Task requirements:
Quote, word for word, the line containing "Tap the Wi-Fi icon in phone status bar" and all lines that follow it to the end of the records, with no pictures.

━━━━━━━━━━

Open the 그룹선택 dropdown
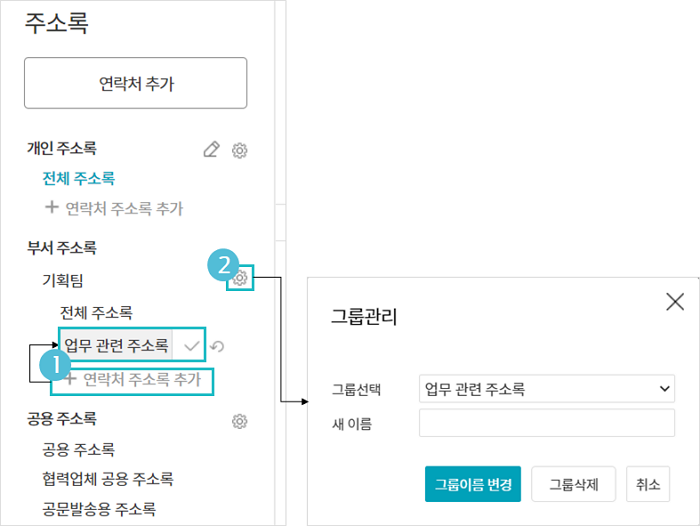700x526 pixels. click(x=546, y=388)
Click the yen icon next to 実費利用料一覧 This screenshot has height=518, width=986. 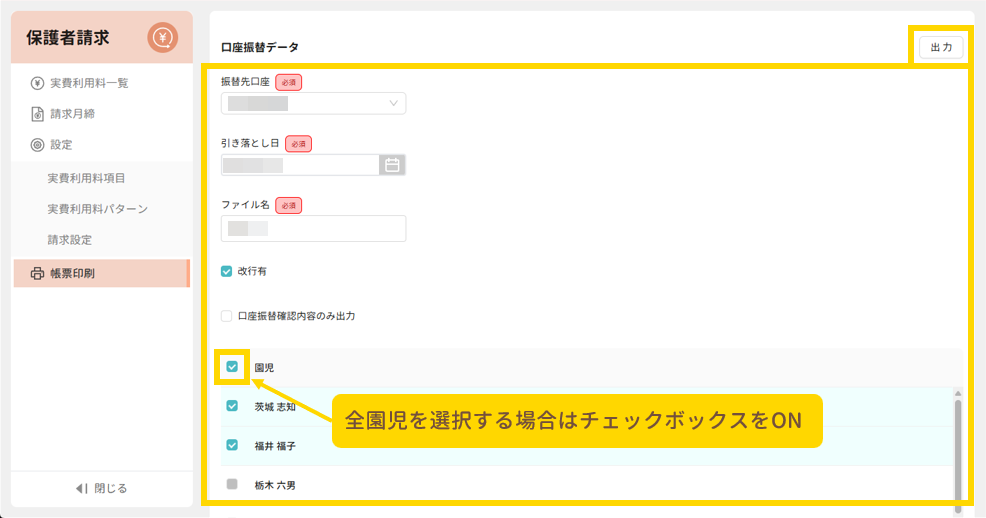pos(37,83)
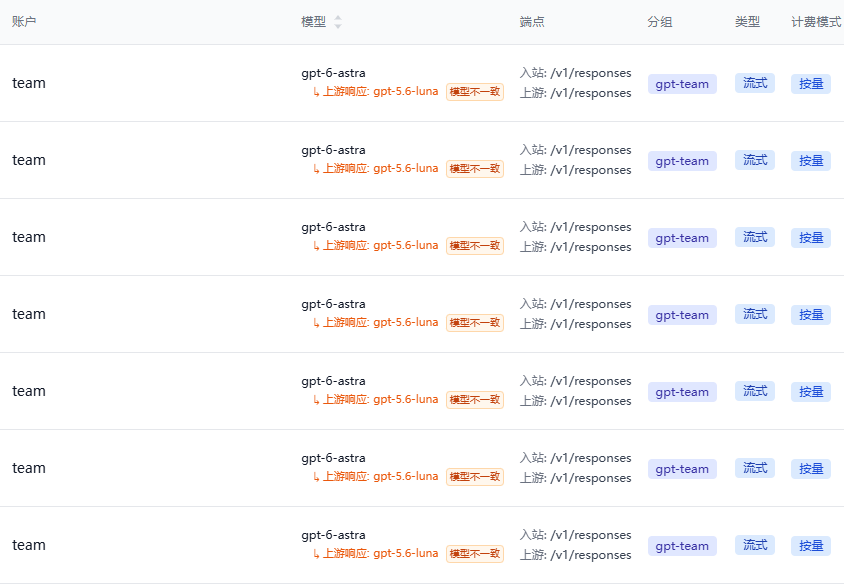844x584 pixels.
Task: Click the 流式 tag in the last row
Action: click(755, 545)
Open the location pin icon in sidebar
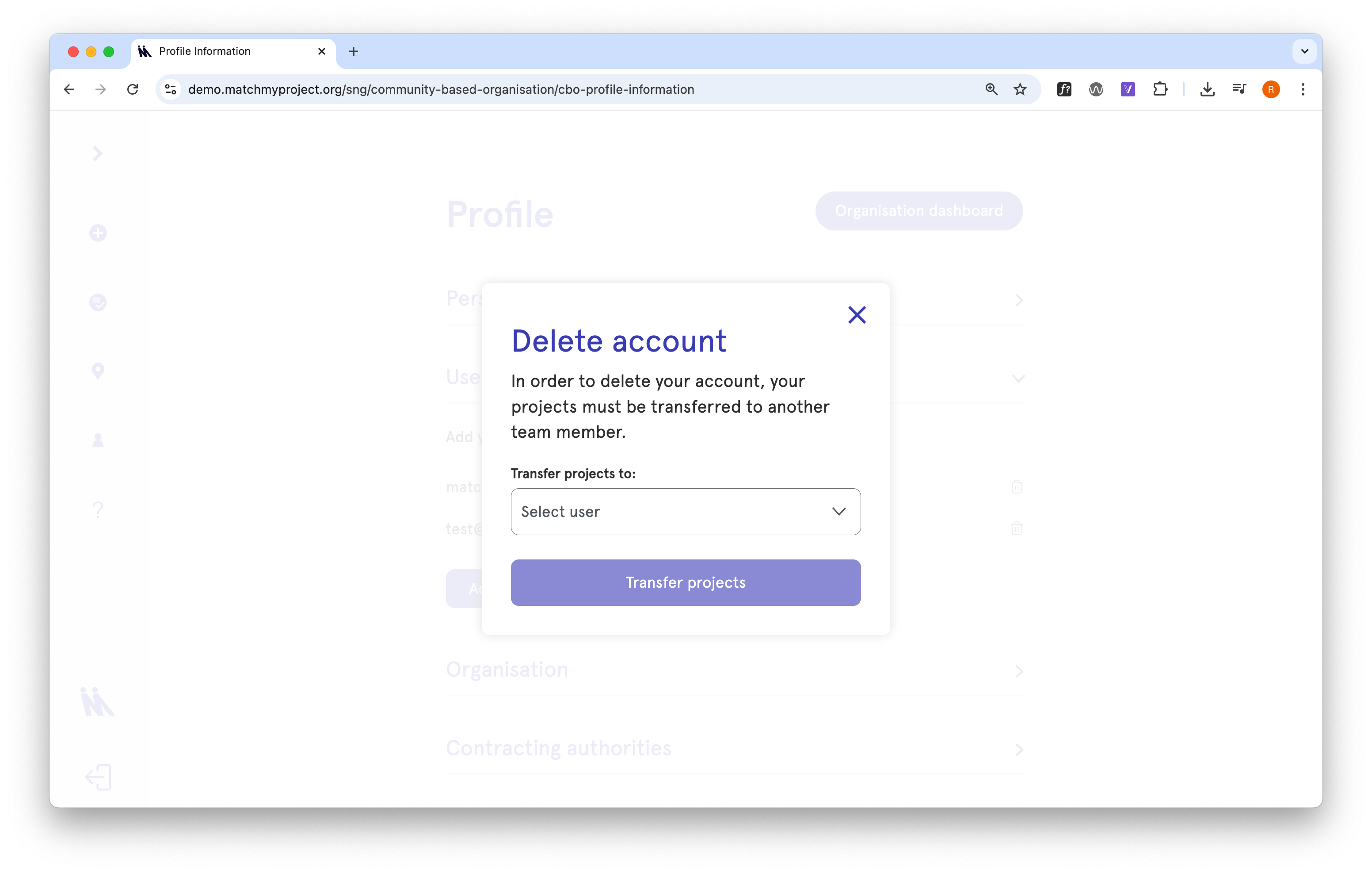 [x=98, y=371]
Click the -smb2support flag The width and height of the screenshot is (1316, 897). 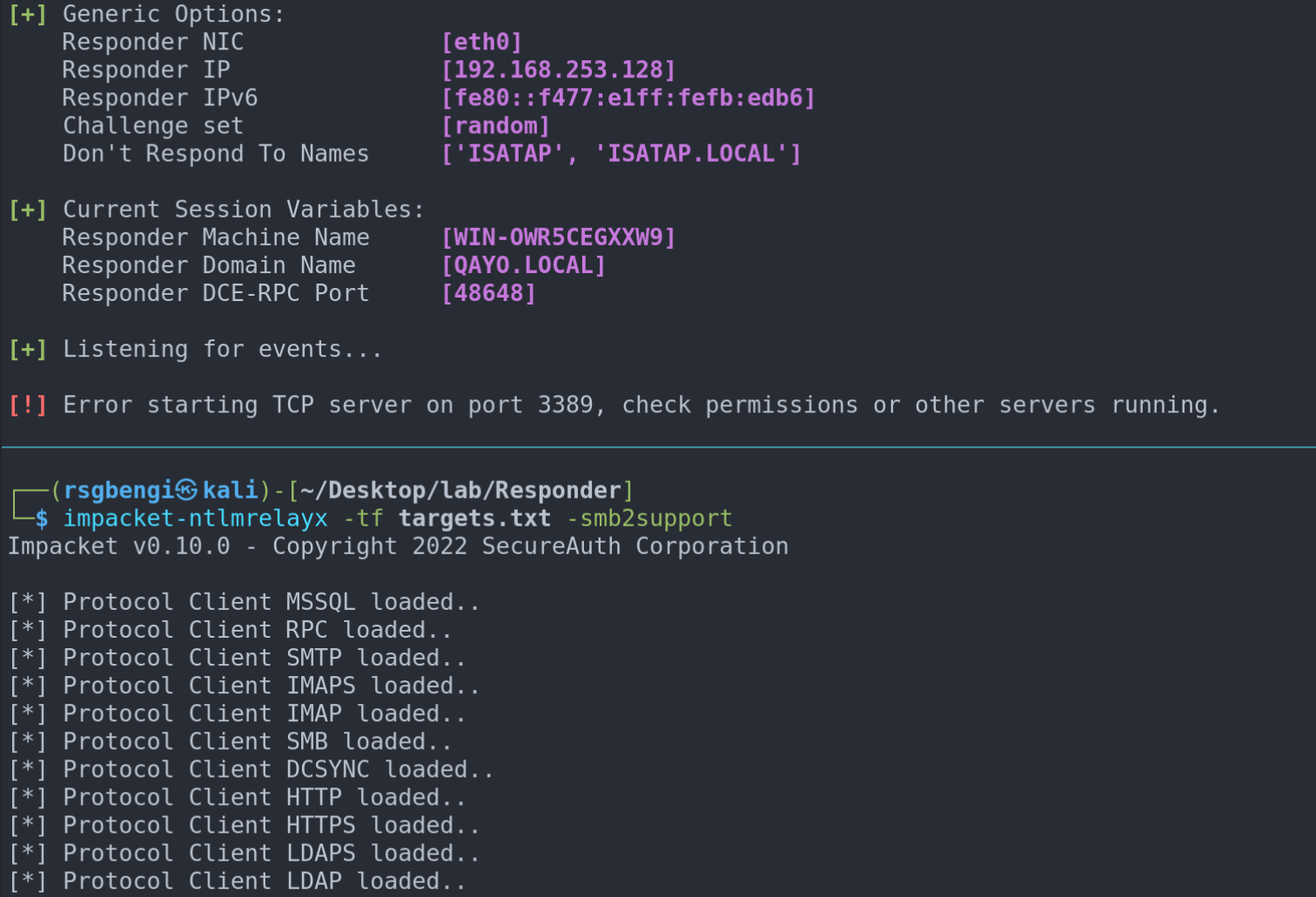pyautogui.click(x=649, y=519)
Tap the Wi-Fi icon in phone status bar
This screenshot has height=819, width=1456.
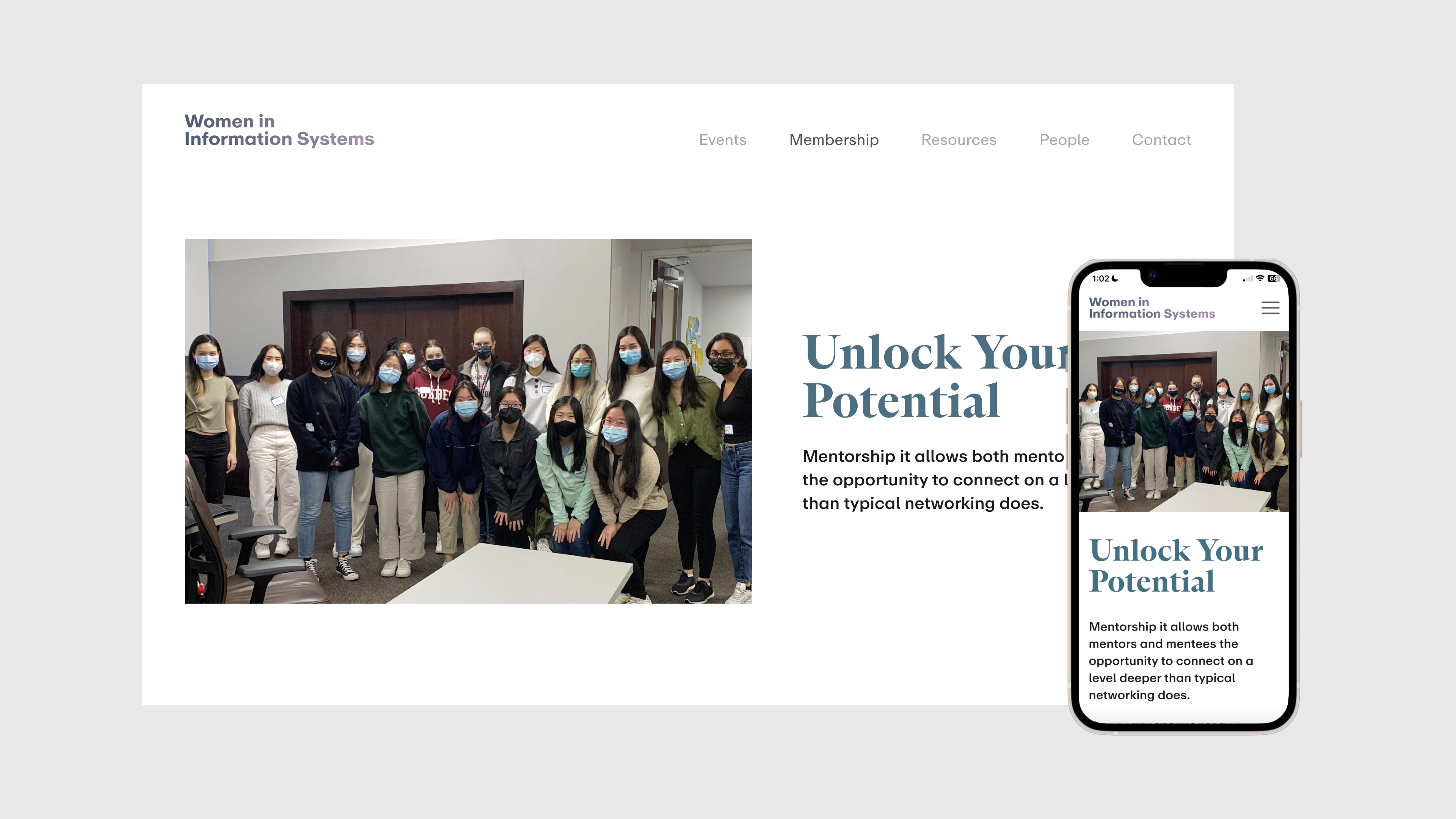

━━━━━━━━━━

Answer to the exercise:
Tap the Wi-Fi icon in phone status bar
This screenshot has height=819, width=1456.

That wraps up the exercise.